Ejemplo de un Header en formato JSON:
{ "alg": "HS256", "typ": "JWT" }
Payload
La carga útil contiene las afirmaciones (claims) sobre un usuario y otros datos. Las afirmaciones pueden ser registradas, públicas o privadas.
Ejemplo de un Payload:
{ "sub": "1234567890", "name": "John Doe", "iat": 1516239022 }
Signature
Para crear la firma, se toma el encabezado codificado en Base64Url y el payload codificado en Base64Url, y se combina con una clave secreta usando el algoritmo especificado en el encabezado.
Ejemplo de la firma:
HMACSHA256( base64UrlEncode(header) + "." + base64UrlEncode(payload), your-256-bit-secret)
¿Cómo funciona JWT?
JWT funciona en un flujo sencillo:
- Autenticación: Cuando un usuario inicia sesión, el servidor genera un JWT y lo envía al cliente.
- Almacenamiento: El cliente almacena el token (generalmente en localStorage o cookies).
- Acceso a recursos protegidos: El cliente envía el JWT en el header de autorización en solicitudes posteriores.
- Validación: El servidor valida el token y permite el acceso a recursos protegidos.
Ejemplo de flujo de autenticación con JWT
- El usuario envía sus credenciales (nombre de usuario y contraseña) al servidor.
- El servidor valida las credenciales y, si son correctas, genera un JWT.
- El servidor envía el JWT al cliente.
- El cliente almacena el JWT y lo incluye en las solicitudes subsecuentes.
- El servidor verifica el JWT y permite el acceso a los recursos seguros.
Ventajas de usar JWT
- Compacto: Debido a su tamaño reducido, JWT es ideal para ser enviado a través de encabezados HTTP.
- Autoconclusivo: Contiene toda la información necesaria sobre el usuario, lo que reduce la necesidad de consultar la base de datos.
- Seguridad: Los tokens pueden ser firmados y cifrados, lo que brinda un mayor nivel de seguridad.
Desventajas de utilizar JWT
- Tamaño del token: Aunque es compacto, el tamaño de un JWT puede incrementarse si se añaden muchas afirmaciones.
- Revocación compleja: Dado que los tokens son autoconclusivos, revocar un token antes de su expiración puede ser complicado.
- Sin estado: Aunque los JWT pueden ser usados para almacenar información de sesión, esto puede ser un problema si se necesita información constante o cada sesión debe ser cambiada.
Cómo usar JWT en aplicaciones web
Paso 1: Instalación de dependencias
Si estás utilizando Node.js, es probable que desees utilizar el paquete jsonwebtoken.
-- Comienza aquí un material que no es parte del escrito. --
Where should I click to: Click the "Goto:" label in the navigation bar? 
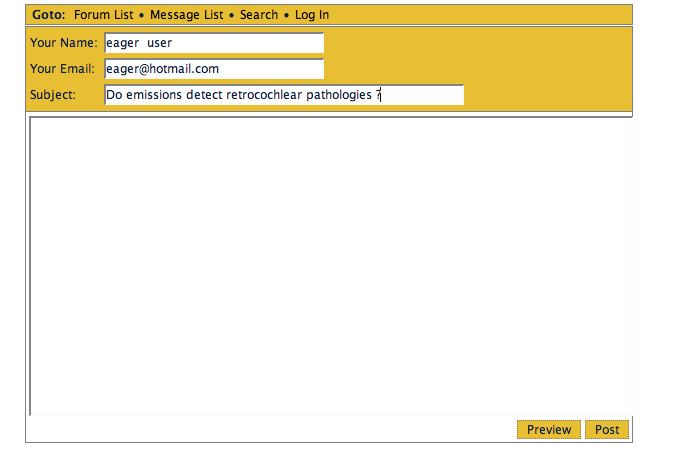coord(49,15)
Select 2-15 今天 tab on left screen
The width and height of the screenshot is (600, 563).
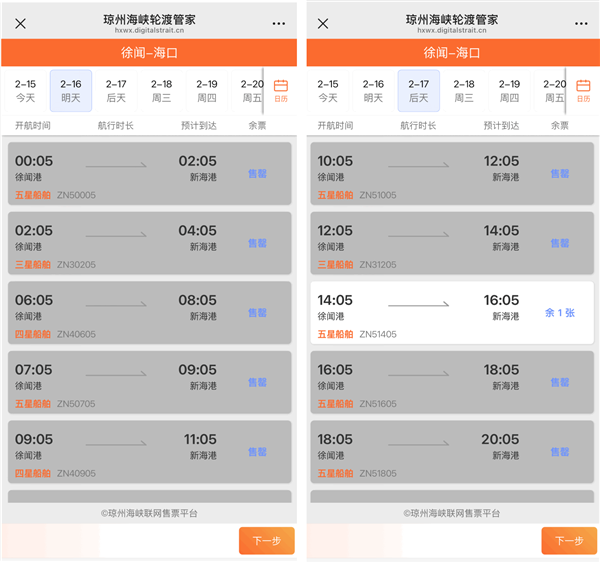26,91
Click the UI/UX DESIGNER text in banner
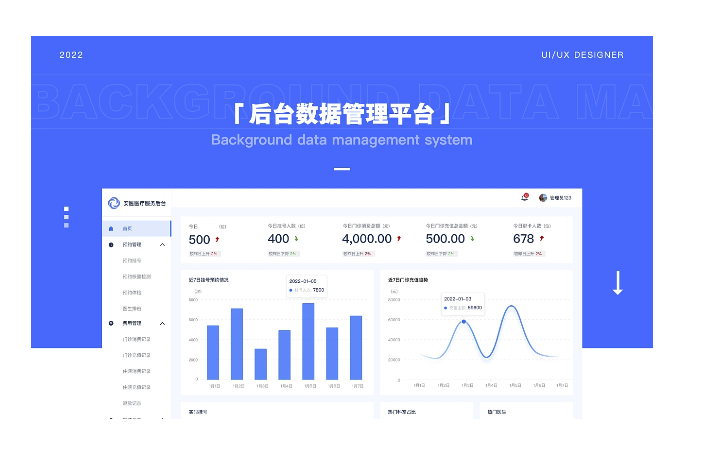This screenshot has width=720, height=450. [x=582, y=55]
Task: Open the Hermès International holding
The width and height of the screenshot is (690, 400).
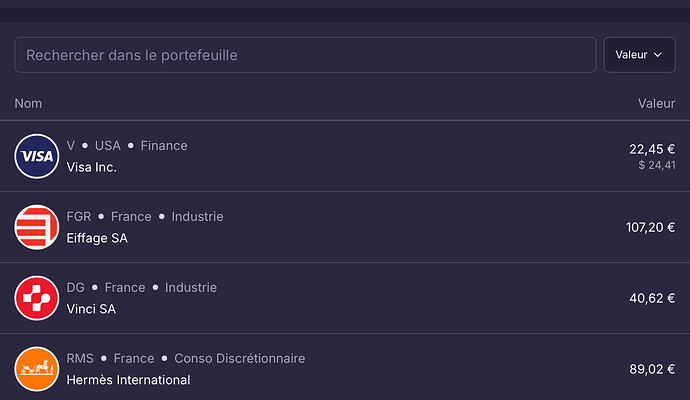Action: tap(345, 369)
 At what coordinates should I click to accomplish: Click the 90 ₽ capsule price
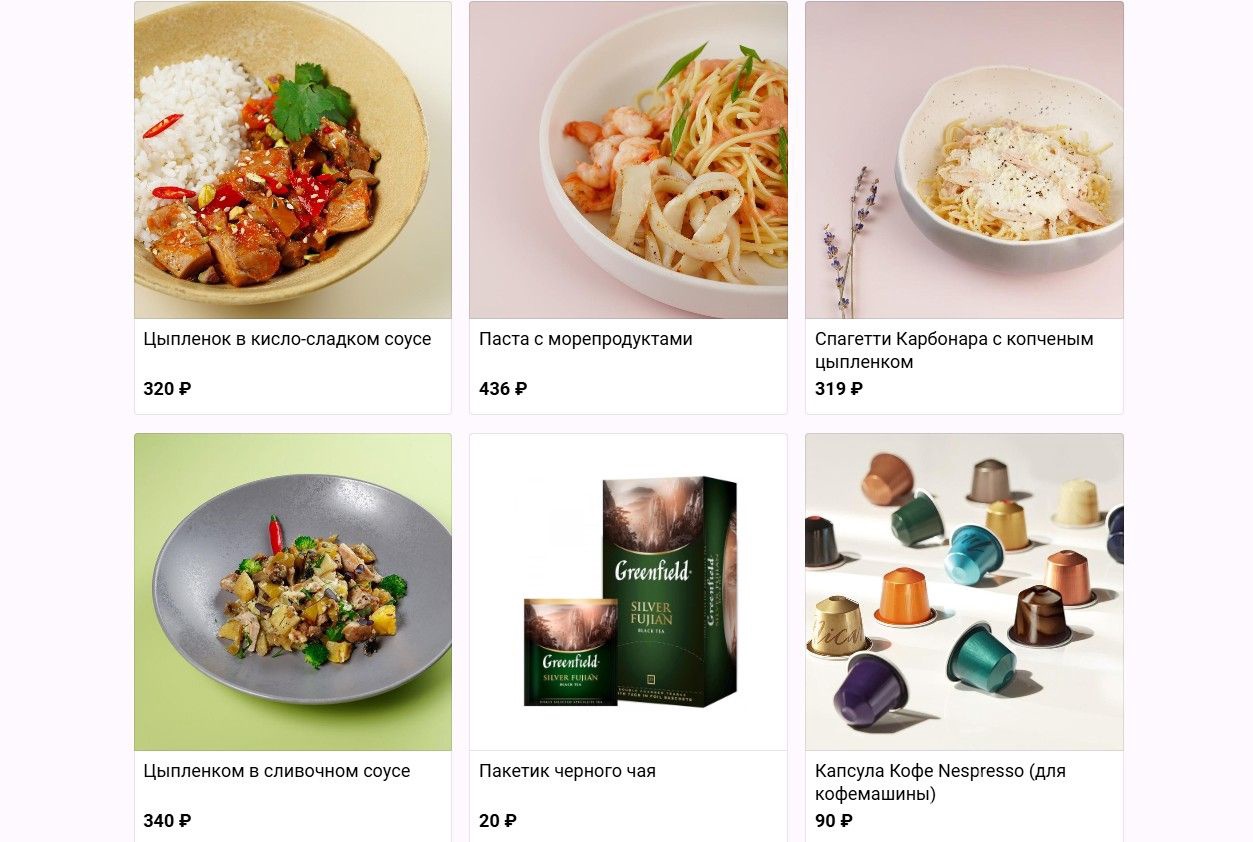coord(834,821)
Puedes instalarlo usando npm:
npm install jsonwebtoken
Paso 2: Crear un token
Cuando un usuario inicia sesión exitosamente, puedes generar un JWT:
const jwt = require('jsonwebtoken'); const user = { id: 1, name: 'John Doe' }; // Firmar el token const token = jwt.sign(user, 'secretkey', { expiresIn: '1h' }); console.log(token);
Paso 3: Verificar el token
Cada vez que recibas un token del cliente, es importante verificarlo para asegurarte de que sea válido:
jwt.verify(token, 'secretkey', (err, decoded) => { if (err) { return res.sendStatus(403); // Forbidden } console.log(decoded); // Información del usuario decodificada });
Paso 4: Configurar middleware
Puedes crear un middleware para autenticar utilizando JWT en tu servidor:
function authenticateToken(req, res, next) { const token = req.header('Authorization').split(' ')[1]; if (!token) return res.sendStatus(401); jwt.verify(token, 'secretkey', (err, user) => { if (err) return res.sendStatus(403); req.user = user; next(); }); }
Conclusión
JWT es una herramienta poderosa para la autenticación y autorización en aplicaciones web. Al permitir la transmisión segura de información, JWT se ha convertido en un estándar preferido en muchas aplicaciones modernas. Aunque tiene sus ventajas y desventajas, entender cómo implementarlo correctamente puede mejorar significativamente la seguridad y eficiencia de tu aplicación web.